Das alles spricht mich sehr an. Und gerne würde ich wie vorgeschlagen einfach rausgehen und neue Sinneseindrücke sammeln. Leider merke ich nur ständig, dass Baker und ich in völlig verschiedenen Welten leben. Ich habe nicht mal einen Garten und um zum nächsten Park zu gelangen, muss ich mich erst mal ins Auto schwingen und eine halbe Stunde (wenn ich Glück habe) durch verstopfte Straße fahren. Im Park bin ich dann zusammen mit vielen, vielen anderen Menschen, die genau wie ich auf der Suche nach ein bisschen Grün sind. Leider ist die Anwesenheit anderer Menschen schon allein ein Punkt, auf den bei vielen der Sinnesübungen möglichst verzichtet werden soll. Wie soll ich das anstellen? Und woher soll ich die viele Zeit nehmen, die ich für die Übungen benötige?

Ganz ehrlich: In meinem vollgestopften Alltag, mit Doppelt- und Dreifachbelastung, fühle ich mich ein wenig unverstanden und alleingelassen.

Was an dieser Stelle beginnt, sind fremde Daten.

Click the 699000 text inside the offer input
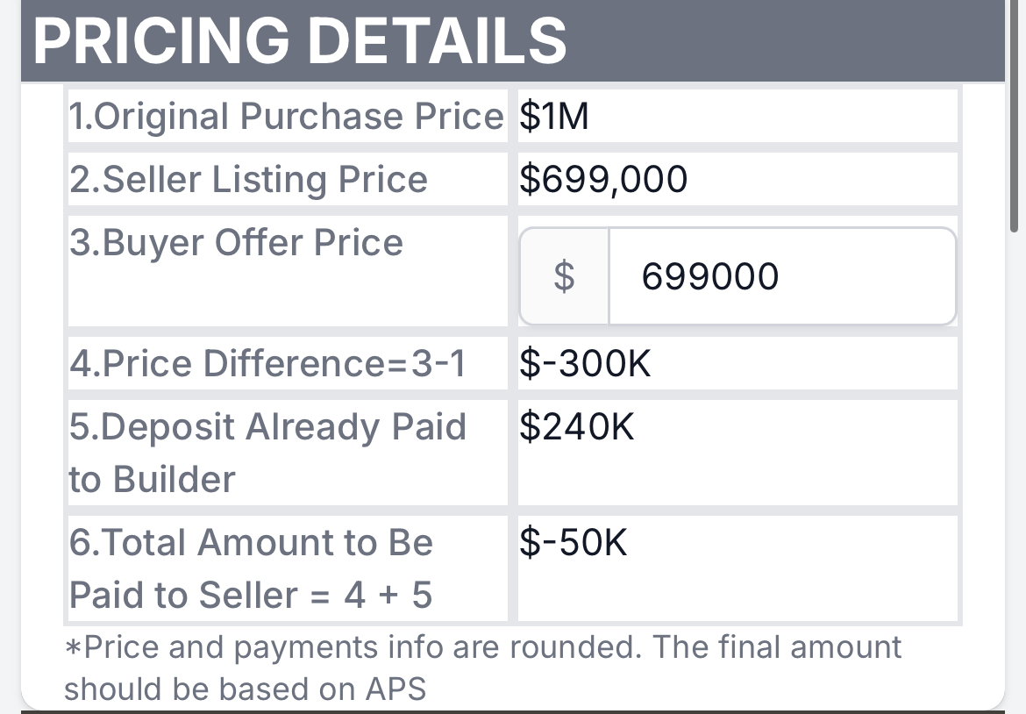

Mir fehlen kleine Ansätze, die ich in meinen Alltag einbauen kann. Ich würde ja auch gerne durch einsame Natur streifen, ich liebe sie, ich liebe Tiere, aber wenn hier nun mal keine ist (was sicher bedauerlich ist), muss ich auf den erreichbaren Park zurückgreifen, auch wenn er immer voller Menschen ist. Und mit den neuen Sinneseindrücken bis zum nächsten Urlaub warten.

 

Fazit: Beeindruckende Schilderungen, sehr schön zu lesen und sicher nachahmenswert. Leider fehlen mir persönlich kleine alltagstaugliche Ansätze. Wer günstiger wohnt und mehr Zeit hat, kann die Tipps sicher besser umsetzen.